Glad to see Julian’s book mentioned here – but i have one question which was in my mind when I read it: Julian is a sociologist and does some really great IR in the book – but he doesn’t draw on IR theory. Which led me to think, what about IR theory should/could he have looked at? In other words, when sociologists are encroaching on our turf, what do we have to offer??
There’s some engagement with systemic approaches. I do think more engagement might have made the global fields argument less, well, indistinguishable from an ES or norms approach. Clearly more engagement with HST would have been good, but I’m glad that this opening is still there for the rest of us. And my work, of course. Should’ve cited that. :-)
I’m going to put on my “token historian” hat and make two recommendations from my own discipline.

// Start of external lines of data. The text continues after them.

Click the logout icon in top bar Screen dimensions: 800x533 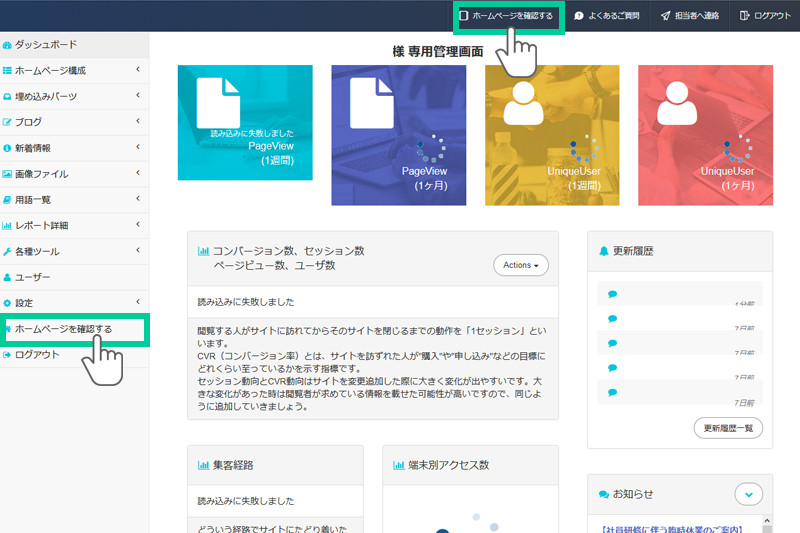pyautogui.click(x=744, y=16)
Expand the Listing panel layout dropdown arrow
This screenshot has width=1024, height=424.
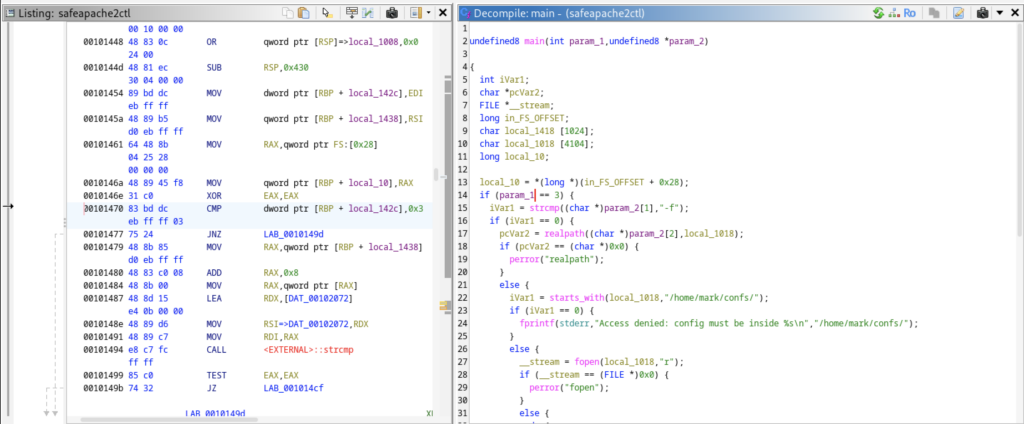(x=429, y=13)
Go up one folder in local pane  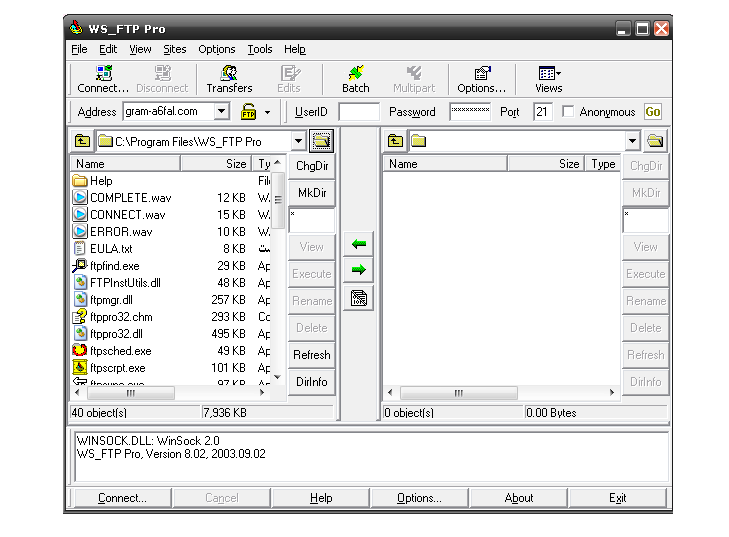(82, 141)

The first thing that comes to mind, possibly because I read it recently, is Philip Stern’s The Company State: Corporate Sovereignty and the Early Modern Foundations of the British Empire in India. It is great dissertation-turned-book, which analyses the British East India Company in the seventeenth century, treating it as a peculiar corporate polity with its own sovereign qualities separate from but related to the “national” British Empire. The book has caused quite a splash in the history of British imperialism, but I don’t think it has really caught on outside the discipline, despite presenting some very substantial challenges to how we think of sovereignty, statehood, and international actors.
A second one, which I know I’ve mentioned on the Duck before, is J. R. McNeill’s Mosquito Empires: Ecology and War in the Greater Caribbean, 1620–1914. This book brings geopolitical and environmental histories into a closer dialogue, arguing in essence that disease vectors played a crucial role in the formation of the inter-imperial structure of the Caribbean and the Americas. I think McNeill pushes his case much too far, but the book and its argument certainly led to a “whoa” moment for me.
Don’t know the first. Agree on the 2nd.